======== Records provided ========

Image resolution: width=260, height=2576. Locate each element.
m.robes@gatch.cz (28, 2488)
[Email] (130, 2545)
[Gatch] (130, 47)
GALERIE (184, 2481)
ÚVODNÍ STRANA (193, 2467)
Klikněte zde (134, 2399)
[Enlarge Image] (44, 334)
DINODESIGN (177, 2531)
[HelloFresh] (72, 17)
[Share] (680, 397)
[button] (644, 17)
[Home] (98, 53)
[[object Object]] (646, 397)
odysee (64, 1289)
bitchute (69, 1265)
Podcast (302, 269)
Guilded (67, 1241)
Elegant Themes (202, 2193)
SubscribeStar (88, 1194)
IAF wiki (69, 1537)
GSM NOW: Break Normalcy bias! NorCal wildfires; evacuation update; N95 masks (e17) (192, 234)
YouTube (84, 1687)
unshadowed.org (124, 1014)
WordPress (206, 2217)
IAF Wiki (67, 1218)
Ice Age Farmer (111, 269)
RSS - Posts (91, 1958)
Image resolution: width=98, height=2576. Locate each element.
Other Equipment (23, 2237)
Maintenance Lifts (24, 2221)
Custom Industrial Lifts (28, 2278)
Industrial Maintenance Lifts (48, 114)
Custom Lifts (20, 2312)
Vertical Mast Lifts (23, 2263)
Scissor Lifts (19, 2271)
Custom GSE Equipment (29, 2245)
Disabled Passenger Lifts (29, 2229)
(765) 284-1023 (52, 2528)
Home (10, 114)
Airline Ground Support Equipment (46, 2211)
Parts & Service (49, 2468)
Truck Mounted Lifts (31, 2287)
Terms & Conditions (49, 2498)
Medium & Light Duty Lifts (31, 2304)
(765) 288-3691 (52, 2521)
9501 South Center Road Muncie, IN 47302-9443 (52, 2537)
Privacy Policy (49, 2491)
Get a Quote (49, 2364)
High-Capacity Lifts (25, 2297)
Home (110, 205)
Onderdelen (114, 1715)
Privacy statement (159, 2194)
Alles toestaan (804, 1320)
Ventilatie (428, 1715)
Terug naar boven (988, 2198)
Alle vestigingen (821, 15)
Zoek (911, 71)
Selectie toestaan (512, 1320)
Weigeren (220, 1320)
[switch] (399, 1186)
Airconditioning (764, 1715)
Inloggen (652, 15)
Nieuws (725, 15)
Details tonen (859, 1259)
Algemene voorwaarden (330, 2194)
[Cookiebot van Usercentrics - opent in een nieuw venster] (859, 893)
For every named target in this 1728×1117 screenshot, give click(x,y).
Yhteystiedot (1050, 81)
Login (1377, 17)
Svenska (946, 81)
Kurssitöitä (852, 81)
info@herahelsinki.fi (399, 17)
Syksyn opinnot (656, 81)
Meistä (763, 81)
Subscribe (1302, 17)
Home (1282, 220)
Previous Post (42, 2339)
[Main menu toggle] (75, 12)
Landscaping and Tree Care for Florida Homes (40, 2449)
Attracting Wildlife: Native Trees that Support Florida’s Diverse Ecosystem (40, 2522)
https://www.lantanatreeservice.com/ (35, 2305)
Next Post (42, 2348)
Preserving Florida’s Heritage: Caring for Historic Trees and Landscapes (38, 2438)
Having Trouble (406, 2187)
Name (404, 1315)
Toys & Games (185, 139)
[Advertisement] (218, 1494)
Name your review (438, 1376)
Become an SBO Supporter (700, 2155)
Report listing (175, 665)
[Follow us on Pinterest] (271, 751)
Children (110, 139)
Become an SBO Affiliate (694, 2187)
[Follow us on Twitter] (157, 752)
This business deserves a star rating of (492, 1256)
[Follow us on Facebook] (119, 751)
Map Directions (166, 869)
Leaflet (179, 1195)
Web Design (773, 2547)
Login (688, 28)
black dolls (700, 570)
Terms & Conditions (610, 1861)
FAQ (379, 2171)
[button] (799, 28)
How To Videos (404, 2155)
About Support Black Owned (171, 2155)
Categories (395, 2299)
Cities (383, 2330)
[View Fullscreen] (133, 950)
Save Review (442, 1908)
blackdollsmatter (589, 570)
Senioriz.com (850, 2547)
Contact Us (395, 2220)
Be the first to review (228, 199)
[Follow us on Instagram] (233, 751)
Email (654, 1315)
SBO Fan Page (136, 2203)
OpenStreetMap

========

● Instructions for the task:
All lines above that hold the string "width" should be copied.

● Your response:
Image resolution: width=260, height=2576. Locate each element.
Image resolution: width=98, height=2576. Locate each element.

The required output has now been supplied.